UPRT for the Pilot, Not Just the Aircraft
- SRM Pilot

- 4 days ago
- 3 min read

Why the next evolution of upset recovery training may begin with recovering the pilot first.
I recently read an article discussing Loss of Control In-flight (LOC-I) and the argument that many pilots spend their entire careers operating within only a small portion of the aircraft’s available flight envelope.
It’s an interesting perspective, and one I largely agree with.
Aircraft can reach extreme attitudes surprisingly quickly. Yet most training occurs within relatively normal operating parameters.
The concern is obvious: if a pilot suddenly finds themselves outside those parameters, will they have the skills and experience to recover?
But as I read the article, I found myself asking a different question.
What if we’re focusing on recovering the aircraft before we’ve recovered the pilot?

Traditional Upset Prevention and Recovery Training (UPRT) does an excellent job of teaching pilots how to recognise and recover from unusual attitudes. We teach angle of attack, energy management, stall recognition, recovery techniques and aircraft handling skills.
All of these are critically important.
However, before a pilot can apply any of those techniques, something else must occur first.
They must overcome the startle.
They must regain situational awareness.
They must recognise what is happening.
They must make sense of the information in front of them.
They must decide what to do.
In other words, they must recover themselves.

In my own flying and instructional experience, I’ve observed that the greatest threat during an unexpected event is often not the technical problem itself. It is the sudden reduction in a pilot’s cognitive capacity that follows surprise.
The aircraft may have entered an unusual attitude.
The pilot may have entered an unusual mental state.
We know from human factors research that startle and surprise can significantly affect performance.
Attention narrows. Working memory becomes overloaded. Situational awareness degrades. Decision-making slows.

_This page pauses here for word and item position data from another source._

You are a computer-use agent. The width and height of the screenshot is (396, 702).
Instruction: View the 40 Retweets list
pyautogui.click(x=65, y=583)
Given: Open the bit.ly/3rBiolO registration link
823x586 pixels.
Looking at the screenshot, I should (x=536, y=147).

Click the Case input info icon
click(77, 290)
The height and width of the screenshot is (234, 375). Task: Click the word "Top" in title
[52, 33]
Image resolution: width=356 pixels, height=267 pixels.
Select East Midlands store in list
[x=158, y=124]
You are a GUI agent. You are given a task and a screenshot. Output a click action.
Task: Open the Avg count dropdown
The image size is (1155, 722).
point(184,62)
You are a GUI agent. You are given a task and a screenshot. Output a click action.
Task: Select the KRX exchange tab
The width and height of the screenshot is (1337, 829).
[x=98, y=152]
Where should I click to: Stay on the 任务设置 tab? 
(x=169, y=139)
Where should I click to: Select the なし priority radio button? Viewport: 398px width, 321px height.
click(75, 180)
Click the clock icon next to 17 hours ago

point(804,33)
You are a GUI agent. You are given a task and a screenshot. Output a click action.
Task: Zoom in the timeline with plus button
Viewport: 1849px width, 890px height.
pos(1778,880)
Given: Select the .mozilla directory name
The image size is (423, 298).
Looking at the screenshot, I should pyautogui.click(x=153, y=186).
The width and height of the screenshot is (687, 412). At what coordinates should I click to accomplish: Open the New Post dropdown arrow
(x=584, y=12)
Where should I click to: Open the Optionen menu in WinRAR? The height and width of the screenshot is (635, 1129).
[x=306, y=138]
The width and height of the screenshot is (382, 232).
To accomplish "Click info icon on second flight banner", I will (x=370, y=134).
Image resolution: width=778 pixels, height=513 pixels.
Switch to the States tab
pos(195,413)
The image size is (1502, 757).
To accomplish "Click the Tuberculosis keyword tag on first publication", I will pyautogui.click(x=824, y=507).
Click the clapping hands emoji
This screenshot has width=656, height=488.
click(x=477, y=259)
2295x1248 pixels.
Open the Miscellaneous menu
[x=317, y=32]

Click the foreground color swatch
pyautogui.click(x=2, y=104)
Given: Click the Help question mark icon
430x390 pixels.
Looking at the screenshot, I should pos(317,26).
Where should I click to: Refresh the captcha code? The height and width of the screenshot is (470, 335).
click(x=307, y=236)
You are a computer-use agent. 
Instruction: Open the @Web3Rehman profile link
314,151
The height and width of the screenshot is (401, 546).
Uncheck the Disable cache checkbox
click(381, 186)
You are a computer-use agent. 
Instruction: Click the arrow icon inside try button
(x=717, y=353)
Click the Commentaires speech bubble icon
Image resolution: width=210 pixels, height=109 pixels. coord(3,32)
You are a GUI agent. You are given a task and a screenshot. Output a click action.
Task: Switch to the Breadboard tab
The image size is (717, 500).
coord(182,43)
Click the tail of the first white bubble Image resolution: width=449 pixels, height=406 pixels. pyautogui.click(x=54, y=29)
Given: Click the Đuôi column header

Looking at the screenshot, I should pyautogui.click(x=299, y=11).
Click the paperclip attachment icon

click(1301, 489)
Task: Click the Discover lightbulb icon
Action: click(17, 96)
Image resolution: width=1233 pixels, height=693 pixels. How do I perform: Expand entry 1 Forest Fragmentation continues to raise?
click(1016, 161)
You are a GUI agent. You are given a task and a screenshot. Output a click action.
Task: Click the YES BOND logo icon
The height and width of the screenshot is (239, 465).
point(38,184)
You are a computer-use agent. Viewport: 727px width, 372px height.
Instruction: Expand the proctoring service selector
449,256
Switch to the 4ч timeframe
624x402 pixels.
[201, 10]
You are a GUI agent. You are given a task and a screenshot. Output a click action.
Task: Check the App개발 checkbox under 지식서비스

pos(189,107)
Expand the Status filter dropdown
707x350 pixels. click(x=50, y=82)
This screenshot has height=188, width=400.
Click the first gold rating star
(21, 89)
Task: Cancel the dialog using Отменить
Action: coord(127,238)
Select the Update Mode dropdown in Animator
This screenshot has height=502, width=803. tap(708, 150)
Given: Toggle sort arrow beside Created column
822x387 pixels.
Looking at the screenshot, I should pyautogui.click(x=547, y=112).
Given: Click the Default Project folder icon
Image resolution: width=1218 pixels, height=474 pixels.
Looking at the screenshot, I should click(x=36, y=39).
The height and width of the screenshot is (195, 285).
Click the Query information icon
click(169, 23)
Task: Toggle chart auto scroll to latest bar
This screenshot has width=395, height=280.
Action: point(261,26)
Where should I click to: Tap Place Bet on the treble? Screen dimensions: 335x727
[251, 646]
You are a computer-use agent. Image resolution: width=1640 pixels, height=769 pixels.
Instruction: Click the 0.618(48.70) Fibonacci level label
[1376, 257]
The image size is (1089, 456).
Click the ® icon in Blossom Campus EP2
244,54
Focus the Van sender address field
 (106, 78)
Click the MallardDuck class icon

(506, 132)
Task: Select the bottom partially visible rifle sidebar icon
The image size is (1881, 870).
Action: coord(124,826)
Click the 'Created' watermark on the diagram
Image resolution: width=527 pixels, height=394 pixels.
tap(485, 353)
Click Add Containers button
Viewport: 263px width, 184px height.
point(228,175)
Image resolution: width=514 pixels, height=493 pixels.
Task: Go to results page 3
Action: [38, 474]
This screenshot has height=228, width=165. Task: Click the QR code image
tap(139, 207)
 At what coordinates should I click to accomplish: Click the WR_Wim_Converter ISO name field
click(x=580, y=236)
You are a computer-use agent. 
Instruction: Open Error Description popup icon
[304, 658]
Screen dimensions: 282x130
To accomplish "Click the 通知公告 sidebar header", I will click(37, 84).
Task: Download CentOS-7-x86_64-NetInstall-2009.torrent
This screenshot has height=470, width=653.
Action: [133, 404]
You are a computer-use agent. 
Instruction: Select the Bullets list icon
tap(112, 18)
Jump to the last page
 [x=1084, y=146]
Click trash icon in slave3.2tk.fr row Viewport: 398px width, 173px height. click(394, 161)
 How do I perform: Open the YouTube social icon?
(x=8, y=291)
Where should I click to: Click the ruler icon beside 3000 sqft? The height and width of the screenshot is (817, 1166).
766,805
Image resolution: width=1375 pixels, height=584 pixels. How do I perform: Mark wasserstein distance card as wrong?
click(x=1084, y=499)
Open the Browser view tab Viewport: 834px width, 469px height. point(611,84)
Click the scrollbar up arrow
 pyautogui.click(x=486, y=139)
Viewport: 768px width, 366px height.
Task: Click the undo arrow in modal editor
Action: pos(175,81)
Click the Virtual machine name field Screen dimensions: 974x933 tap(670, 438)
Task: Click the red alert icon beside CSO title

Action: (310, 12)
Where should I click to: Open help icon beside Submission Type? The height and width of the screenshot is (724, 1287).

Pilots may become fixated on one problem while missing others entirely.
Many pilots know the correct recovery procedure.
The challenge is accessing that knowledge under pressure.
This is where I believe there is an opportunity to expand the conversation around UPRT.

Perhaps we need to think not only about upset recovery training for the aircraft, but upset recovery training for the human operating it.
Before recovering the aircraft, pilots must:
Regain control of their attention
Stabilize themselves and the aircraft
Re-establish situational awareness
Reprioritise threats
Manage workload
Make a quality decision
Only then can they effectively fully apply the technical recovery.
This is one of the reasons I have become increasingly interested in Single-Pilot Resource Management (SRM). While UPRT focuses on aircraft recovery, SRM focuses on cognitive recovery.
These are not competing concepts.
They are complementary.
UPRT teaches pilots how to recover the aircraft.
SRM teaches pilots how to recover themselves.

My recent research into psychological safety, startle and decision-making performance found that startle impact was the strongest predictor of decision-making performance among the factors examined.
While more research is certainly needed, the finding reinforces something many pilots have experienced firsthand: technical knowledge alone is not always enough.
The ability to think clearly when the unexpected occurs matters.
A lot.
Perhaps loss of control doesn’t begin when the aircraft exceeds a flight parameter.
Perhaps it begins the moment a pilot loses control of their cognitive resources.
If that’s true, then the future of LOC-I prevention may involve more than expanding a pilot’s exposure to the flight envelope.
It may also involve expanding their ability to function effectively when they are suddenly and unexpectedly exposed to it.
Maybe the next evolution of upset recovery training isn’t just teaching pilots how to recover the aircraft.
Maybe it’s teaching them how to recover themselves.
Author’s Note
This article is informed by recent research examining psychological safety, startle, and flight deck decision-making. Findings indicated that startle impact was the strongest predictor of decision-making performance among the factors examined.